Sunday, 16 August 2009

Guest posting: game theory and Iran

Hello again to missmarketcrash's readers. I have the privilege once again of making the occasional contribution while she's on holiday.

Today, in honour of missmarketcrash's Rhode Island resort, I was very interested to read this article from her near-neighbour the New York Times.

My own work is about using behavioural economics to understand, predict and perhaps influence some aspects of decision making.

So it was fascinating to learn about Bruce Bueno de Mesquita (must remember not to compress this to 'Bruno' which is what I nearly typed) who does something similar but based fully on rational actor theory. He uses game theory techniques and a software system to project how power plays and coalition building will result in political or business outcomes.

Now lots of people are sceptical about the effectiveness of this kind of prediction. It's clear that the results are highly dependent on the input parameters - in the Iranian example, he suggests that Ahmedinejad's "desire" is 90, "power" is 5 and "resolve" is 90. To be honest this sounds like nothing quite so much as the strength, stamina, intelligence and charisma scores in Dungeons and Dragons, but you do have to start with some numbers if you're going to build any kind of model.

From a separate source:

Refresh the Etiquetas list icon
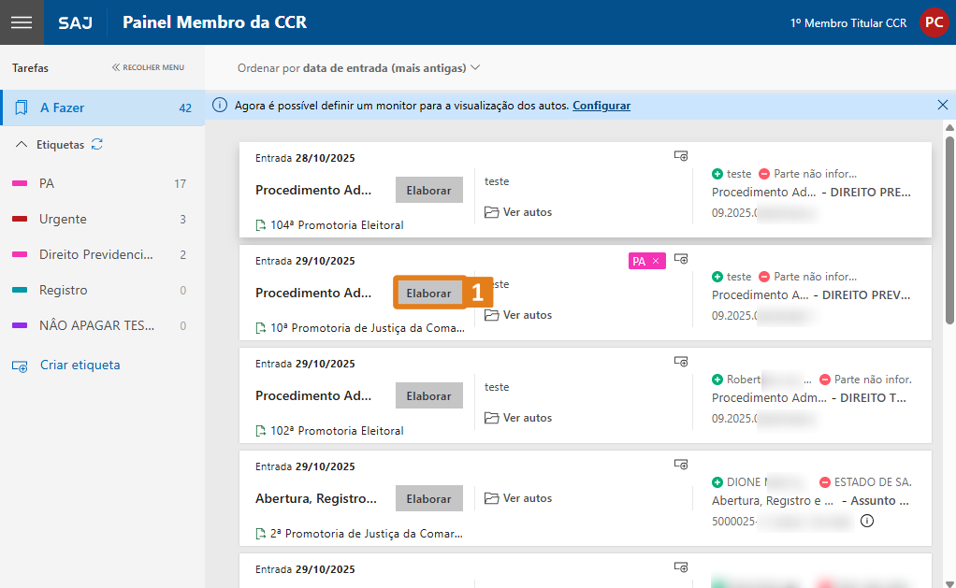The image size is (956, 588). point(97,145)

The article may be oversimplifying his approach, but these figures seem just to be assumptions not based on any empirical measurements. The proof, in any case, will be in the pudding, but it's a little slippery to get hold of any testable predictions because lots of it is covered by commercial confidentiality - or worse, national security. However:
...a study by the C.I.A., now declassified, found that Bueno de Mesquita’s predictions "hit the bull's-eye" twice as often as its own analysts did.
Anyway my interest is piqued because, despite the suggestion that this is based on a rational agent model, it appears to use some very psychological variables which aren't incorporated into standard game theory: preferred outcome, desire and resolve. I suspect that behavioural game theory might be a better description of this.

I will be following Mr Bueno de Mesquita's work with interest - we will have an interim result by October as he has predicted a student uprising in Iran.

1 comment:

missmarketcrash said...

Odd how the brain works. As I skimmed over your entry, he immediately became Bruno to me as well. Great entry and link - thanks.